→ **Work request**:
To complete the exercise, write out all the data exactly.

→ **Data extract**:
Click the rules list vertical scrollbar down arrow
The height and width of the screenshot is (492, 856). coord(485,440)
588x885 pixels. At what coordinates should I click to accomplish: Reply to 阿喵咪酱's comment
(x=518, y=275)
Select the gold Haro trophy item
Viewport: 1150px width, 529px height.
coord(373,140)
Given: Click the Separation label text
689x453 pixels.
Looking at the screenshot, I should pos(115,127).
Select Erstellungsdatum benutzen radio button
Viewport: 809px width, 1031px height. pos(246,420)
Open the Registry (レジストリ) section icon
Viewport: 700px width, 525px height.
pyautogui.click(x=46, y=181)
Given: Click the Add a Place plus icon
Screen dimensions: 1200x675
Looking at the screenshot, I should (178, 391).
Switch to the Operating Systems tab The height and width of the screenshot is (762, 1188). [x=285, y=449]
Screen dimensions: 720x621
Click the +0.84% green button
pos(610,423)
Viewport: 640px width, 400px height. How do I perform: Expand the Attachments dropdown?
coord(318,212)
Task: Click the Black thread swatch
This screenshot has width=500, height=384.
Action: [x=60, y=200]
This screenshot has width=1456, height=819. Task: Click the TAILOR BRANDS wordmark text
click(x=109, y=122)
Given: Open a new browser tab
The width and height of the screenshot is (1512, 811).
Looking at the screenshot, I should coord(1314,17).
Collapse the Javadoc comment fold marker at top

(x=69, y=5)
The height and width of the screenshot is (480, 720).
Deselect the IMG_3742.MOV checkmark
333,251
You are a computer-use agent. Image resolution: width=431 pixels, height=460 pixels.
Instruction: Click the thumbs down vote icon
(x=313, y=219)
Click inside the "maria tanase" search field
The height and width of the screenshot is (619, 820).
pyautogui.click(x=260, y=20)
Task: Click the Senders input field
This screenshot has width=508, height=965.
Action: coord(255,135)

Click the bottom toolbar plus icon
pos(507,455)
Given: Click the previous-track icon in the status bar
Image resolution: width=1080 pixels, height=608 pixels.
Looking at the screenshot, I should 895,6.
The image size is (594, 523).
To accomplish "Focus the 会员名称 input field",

→ **Written answer**:
Click the rules list vertical scrollbar down arrow
The height and width of the screenshot is (492, 856). coord(485,440)
588x885 pixels. At what coordinates should I click to accomplish: Reply to 阿喵咪酱's comment
(x=518, y=275)
Select the gold Haro trophy item
Viewport: 1150px width, 529px height.
coord(373,140)
Given: Click the Separation label text
689x453 pixels.
Looking at the screenshot, I should pos(115,127).
Select Erstellungsdatum benutzen radio button
Viewport: 809px width, 1031px height. pos(246,420)
Open the Registry (レジストリ) section icon
Viewport: 700px width, 525px height.
pyautogui.click(x=46, y=181)
Given: Click the Add a Place plus icon
Screen dimensions: 1200x675
Looking at the screenshot, I should (178, 391).
Switch to the Operating Systems tab The height and width of the screenshot is (762, 1188). [x=285, y=449]
Screen dimensions: 720x621
Click the +0.84% green button
pos(610,423)
Viewport: 640px width, 400px height. How do I perform: Expand the Attachments dropdown?
coord(318,212)
Task: Click the Black thread swatch
This screenshot has width=500, height=384.
Action: [x=60, y=200]
This screenshot has width=1456, height=819. Task: Click the TAILOR BRANDS wordmark text
click(x=109, y=122)
Given: Open a new browser tab
The width and height of the screenshot is (1512, 811).
Looking at the screenshot, I should coord(1314,17).
Collapse the Javadoc comment fold marker at top

(x=69, y=5)
The height and width of the screenshot is (480, 720).
Deselect the IMG_3742.MOV checkmark
333,251
You are a computer-use agent. Image resolution: width=431 pixels, height=460 pixels.
Instruction: Click the thumbs down vote icon
(x=313, y=219)
Click inside the "maria tanase" search field
The height and width of the screenshot is (619, 820).
pyautogui.click(x=260, y=20)
Task: Click the Senders input field
This screenshot has width=508, height=965.
Action: coord(255,135)

Click the bottom toolbar plus icon
pos(507,455)
Given: Click the previous-track icon in the status bar
Image resolution: width=1080 pixels, height=608 pixels.
Looking at the screenshot, I should 895,6.
The image size is (594, 523).
To accomplish "Focus the 会员名称 input field",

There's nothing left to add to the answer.